What To Do With Worry
Let’s face it, there’s a lot to worry about this year. There’s the normal stuff:
“Do I have enough money to pay my bills?” “How will I cover my car tax?” “Are my kids getting enough vegetables?” “Am I impressing people in work?”
And then there’s the Pandemic related worries. “Is my family protected?” “Should I even be going to the supermarket?” “My mom must be lonely” “Is not seeing their friends impacting my child’s mental health?”
It’s very easy to say the words “Don’t worry” but actually stopping the feelings of anxiety is a much harder task. So what should we do when worries creep up on us and keep us awake at night? Here are a few tips on how to deal with worries when they begin to impact your life.
Give yourself a worry time out
It’s difficult to ignore or irradicate worries, so rather than push them to one side, set yourself a special time when you can consider them or dwell on them. Then if they creep up at other times of day, simply remind yourself that you can think about that later, you can even jot them down on a worry list, so you know you won’t forget them (this is also a great way to lessen the impact of a worry, as writing it down will help you to see just how serious, or not serious, the worry is). Try to ensure that your worry time isn’t right before bed and be sure to go back through your list, you will be amazed to see how your earlier worries seem less important after some time away.
Question your worries
Often our worries are caused by a specific way of thinking. From perfectionism (if I don’t get everything exactly right the rest of the day will be ruined) to focusing on negatives (I made a mistake, I’m going to get fired), and from doomsday predictions (there’s going to be a storm later, what if I crash while driving home in the rain) to believe that your inner feelings reflect reality (I feel like such an idiot, everyone is laughing at me). In order to overcome our worries, we must put them into perspective. Is my worry true or is it just what I believe? Yes, something negative happened, but what positives can I take from the experience? What would I say to a friend if they came to me with this worry? By challenging our worries we can decide how much power they should have in our lives and we can reject those that prove to be untrue.
Can you fix it?
Is your worry solvable or unsolvable? If it is solvable then start thinking of ways that you can fix it. You don’t need to sort everything out straight away, but once you accept that you have a plan that will change the problem, a weight will be lifted from your shoulders.
If the worry is something that is out of your control or you are using your worry as a way to predict what will happen in the future, then you need to challenge your way of thinking. If you spend your time worrying that something bad is going to happen in the future, try to reason your mind out of it. What are the chances of this bad thing happening? How many times has it happened before? How many times has it NOT happened before? If (against all odds) the worst does happen, what will you do to overcome it? Accepting that you do not have the power to control the future can be difficult, but planning out ways of coping with different scenarios can help you to control your worry and then put it to one side.
Distract yourself from your worry
Once you get stuck in a worry cycle it can be hard to snap yourself out of it. So try and distract or interrupt your worries.
- Get up and move, exercise is a great way to calm and distract your mind.
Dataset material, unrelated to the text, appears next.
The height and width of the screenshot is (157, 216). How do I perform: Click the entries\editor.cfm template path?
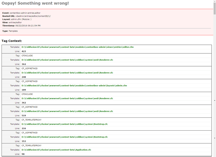[77, 47]
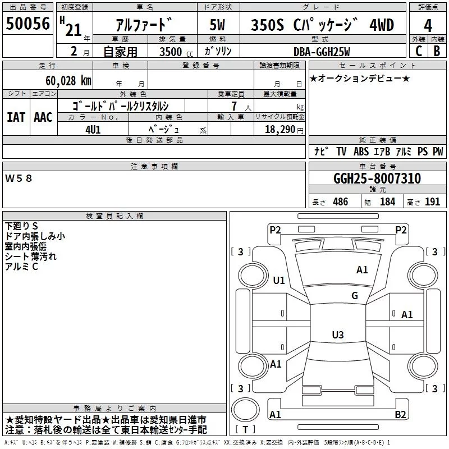Click the overall score 4
The width and height of the screenshot is (449, 449).
coord(428,25)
Once you’re worried about running up that steep hill, you won’t have time to think about anything else. It will also help boost your endorphins, which can alter your mood and help you to view your worries in a more positive frame of mind.
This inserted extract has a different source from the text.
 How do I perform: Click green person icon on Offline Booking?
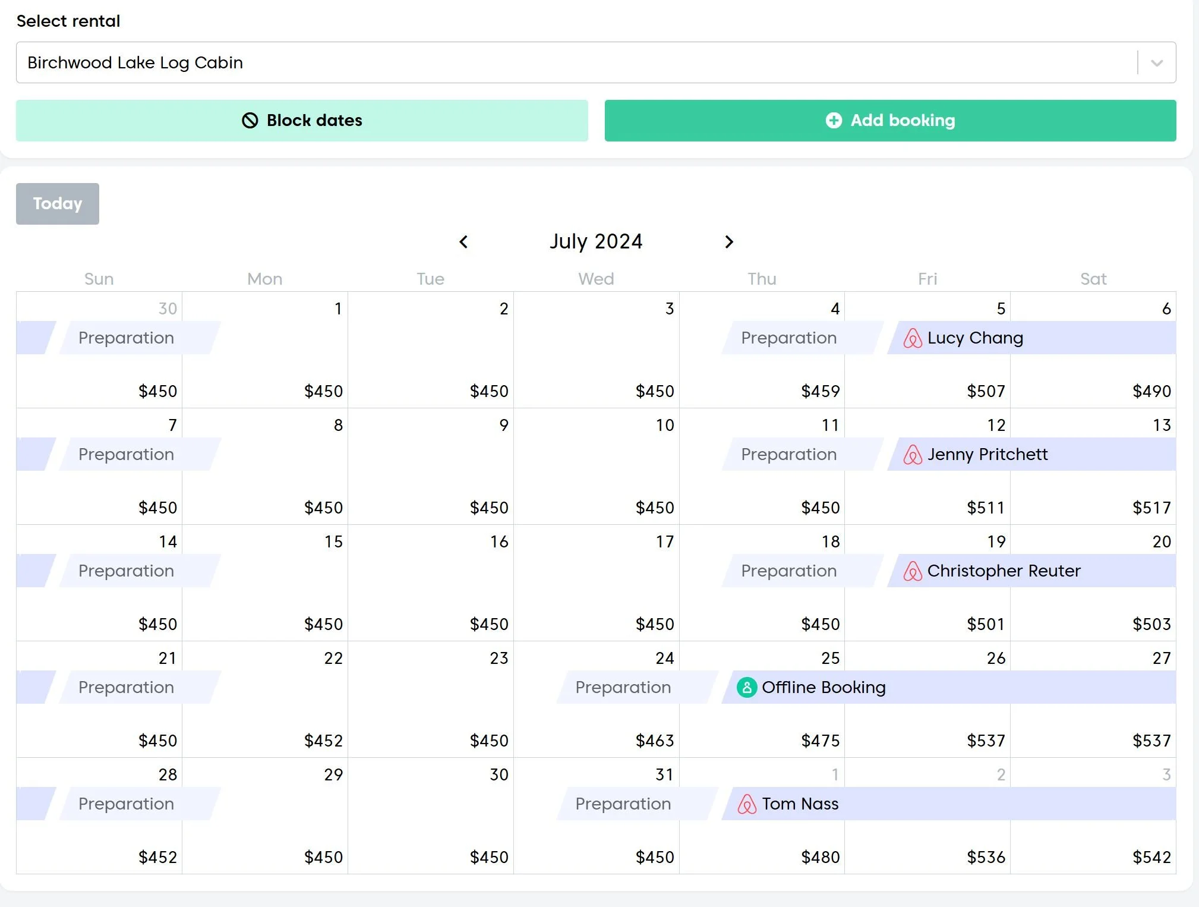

- Meditate or breathe. Learning some meditation techniques or even some simple breathing exercises can help you to let go of your worries and focus on the present.
- Get out of your head. Read a book, watch a movie, listen to some music, do a puzzle. Find a way to distract your mind and make it focus on something else. A hobby that requires concentration, even if it’s a simple jigsaw puzzle, can help to take your mind somewhere else and break that worry cycle.
Talk it out
Speak to a friend, a colleague or a family member. They will be able to help you to put the worry into perspective or offer advice and even the act of saying the worry out loud can decrease its power.
If you find that your worries are becoming overwhelming or if they are affecting your day to day life then consider talking to a professional. There is lots of help and support available. If you don’t know where to start have a chat with your GP.
Worrying is a natural part of life and we do it for good reason, it is a defence mechanism designed to help us stay safe and avoid danger. However, worry should never dictate how we live our lives. In today’s world, it is easy to find a lot to worry about, from health to finances, to the future of our planet, but we can’t spend our lives worrying about things that we may not be able to control. We can only do what we can and after that, maybe consider turning off the news, ignoring the numbers and just focusing on being thankful for what we have, here and now.